Britain’s Ellie Robinson also finished ahead of Turner, claiming silver, but the Irish athlete makes no secret of the fact that her aim is to win gold in Tokyo.

Ireland are not yet actually guaranteed any places at the Paralympics in her event, though the situation will become clearer in February, when more team slots are confirmed dependent on world rankings. 

For Turner, it is hoped Tokyo will be the culmination of years of dedication and practice.

My dad works five days a week. Then my two older brothers work. And mam gave up her career to drive me to swimming. The family are a real help to me. They never question it, or say ‘it’s all about you’. They’re just really understanding of what I do.

“It’s five to seven from Monday to Friday. And then on a Saturday morning, I’m up at 5.20 for a 7am training session.
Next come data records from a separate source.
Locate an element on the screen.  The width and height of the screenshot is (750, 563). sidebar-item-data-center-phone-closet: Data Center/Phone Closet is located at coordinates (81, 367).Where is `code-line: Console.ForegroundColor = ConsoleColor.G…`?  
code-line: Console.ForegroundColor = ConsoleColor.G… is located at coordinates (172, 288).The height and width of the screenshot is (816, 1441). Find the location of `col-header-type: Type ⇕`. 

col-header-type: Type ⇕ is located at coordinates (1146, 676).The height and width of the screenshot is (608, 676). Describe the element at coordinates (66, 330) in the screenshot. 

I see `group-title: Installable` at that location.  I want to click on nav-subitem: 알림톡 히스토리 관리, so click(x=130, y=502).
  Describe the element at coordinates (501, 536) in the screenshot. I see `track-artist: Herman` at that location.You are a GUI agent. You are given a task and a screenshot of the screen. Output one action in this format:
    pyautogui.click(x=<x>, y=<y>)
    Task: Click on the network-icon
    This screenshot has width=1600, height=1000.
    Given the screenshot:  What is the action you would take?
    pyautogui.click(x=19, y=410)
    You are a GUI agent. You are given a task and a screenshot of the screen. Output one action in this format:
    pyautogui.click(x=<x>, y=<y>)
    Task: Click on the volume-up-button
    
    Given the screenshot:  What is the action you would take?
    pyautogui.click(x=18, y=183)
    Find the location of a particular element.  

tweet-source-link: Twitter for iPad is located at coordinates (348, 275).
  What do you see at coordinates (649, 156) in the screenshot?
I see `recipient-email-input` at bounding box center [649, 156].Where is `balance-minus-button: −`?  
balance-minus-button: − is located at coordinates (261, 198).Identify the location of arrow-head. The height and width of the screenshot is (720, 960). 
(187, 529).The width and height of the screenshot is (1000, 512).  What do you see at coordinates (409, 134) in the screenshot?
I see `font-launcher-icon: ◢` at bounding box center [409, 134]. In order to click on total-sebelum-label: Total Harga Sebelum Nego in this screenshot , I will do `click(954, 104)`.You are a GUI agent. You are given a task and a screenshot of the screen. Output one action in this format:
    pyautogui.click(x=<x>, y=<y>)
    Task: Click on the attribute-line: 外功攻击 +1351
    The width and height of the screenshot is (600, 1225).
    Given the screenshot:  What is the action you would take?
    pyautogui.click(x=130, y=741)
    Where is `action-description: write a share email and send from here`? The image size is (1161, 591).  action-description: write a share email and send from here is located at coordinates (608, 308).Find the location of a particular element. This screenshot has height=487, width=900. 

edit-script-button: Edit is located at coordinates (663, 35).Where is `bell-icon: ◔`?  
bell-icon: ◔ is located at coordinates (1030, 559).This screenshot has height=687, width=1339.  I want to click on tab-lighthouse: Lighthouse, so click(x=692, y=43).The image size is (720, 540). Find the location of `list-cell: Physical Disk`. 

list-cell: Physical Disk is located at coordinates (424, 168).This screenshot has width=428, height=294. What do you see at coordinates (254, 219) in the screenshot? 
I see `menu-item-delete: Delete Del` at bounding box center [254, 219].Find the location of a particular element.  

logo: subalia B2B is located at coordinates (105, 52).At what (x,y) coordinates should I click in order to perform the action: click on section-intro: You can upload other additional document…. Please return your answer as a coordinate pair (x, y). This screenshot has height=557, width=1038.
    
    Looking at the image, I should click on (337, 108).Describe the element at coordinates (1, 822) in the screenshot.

“I do about 14 hours in the pool a week and then three hours of gym on top of that.”

With the youngster’s profile rising in conjunction with her growing list of achievements, Turner says people stopping, staring and pointing in bewilderment is no longer as commonplace as before.

“Nowadays, no. Because I’m known to people. I’m not known as a small person, I’m known as a Paralympic swimmer. But it can be such a negative. Especially young children, they don’t really understand. They’re like: ‘Oh look, that’s a little woman.’ They’re very confused why I am a human that’s smaller than I should be. But that’s just a lack of knowledge, they don’t want to bully me or be against me, they’re just very confused why I’m like that and they’re not.”